(Entries for locating text and elements)
####
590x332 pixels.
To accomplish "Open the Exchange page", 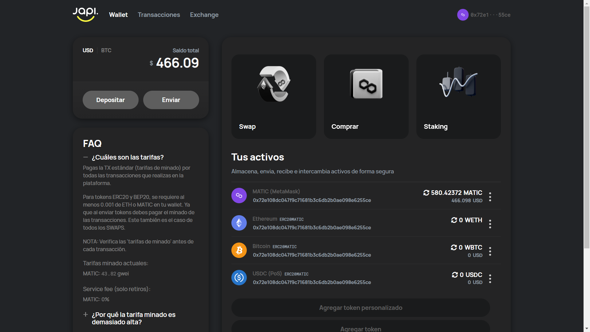I will (204, 14).
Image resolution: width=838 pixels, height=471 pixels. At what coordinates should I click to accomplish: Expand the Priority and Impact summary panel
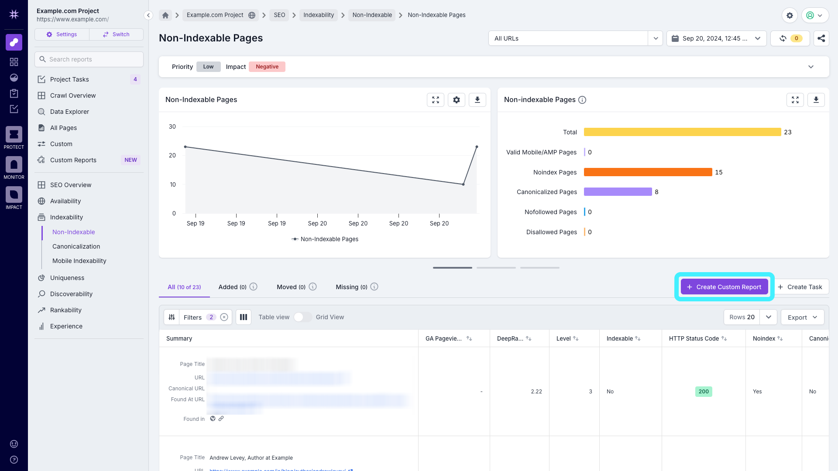[x=811, y=67]
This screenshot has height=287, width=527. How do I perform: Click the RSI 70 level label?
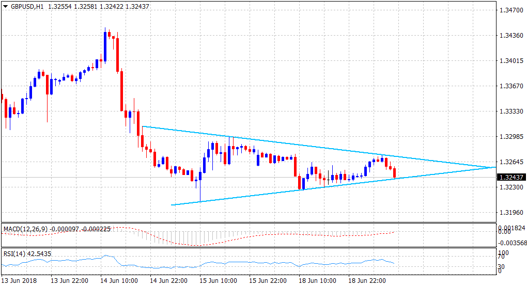(x=501, y=257)
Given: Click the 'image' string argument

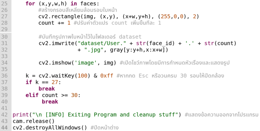Looking at the screenshot, I should (86, 63).
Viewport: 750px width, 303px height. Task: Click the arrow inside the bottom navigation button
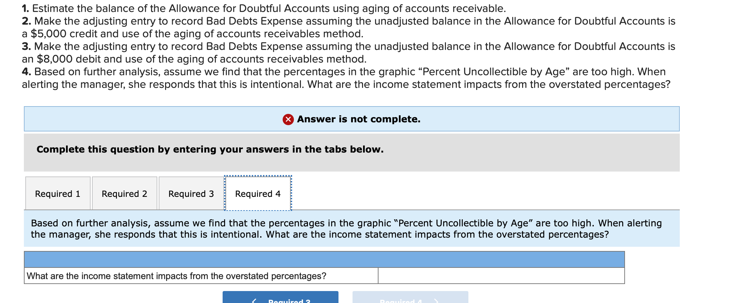click(254, 301)
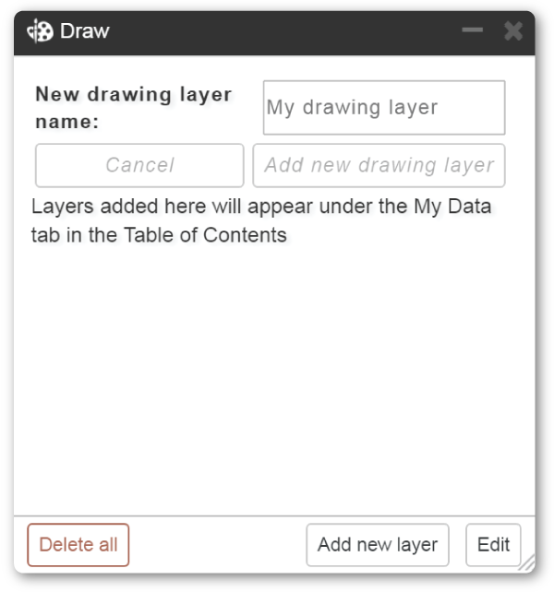Switch to Edit mode for drawings
554x592 pixels.
(493, 545)
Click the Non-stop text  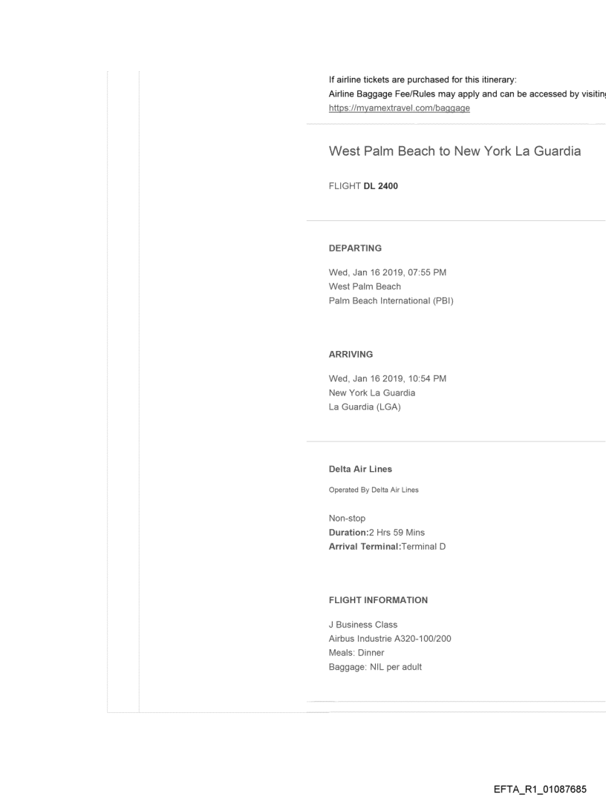tap(347, 519)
####
Please pick out every line of the entries above that contains the string "width", copying each one in full. Treat uppercase and lowercase as different.

Image resolution: width=838 pixels, height=471 pixels. At what coordinates should I click to accomplish: Expand the Priority and Impact summary panel
This screenshot has height=287, width=527. How do I perform: Click the RSI 70 level label?
Viewport: 750px width, 303px height. Task: Click the arrow inside the bottom navigation button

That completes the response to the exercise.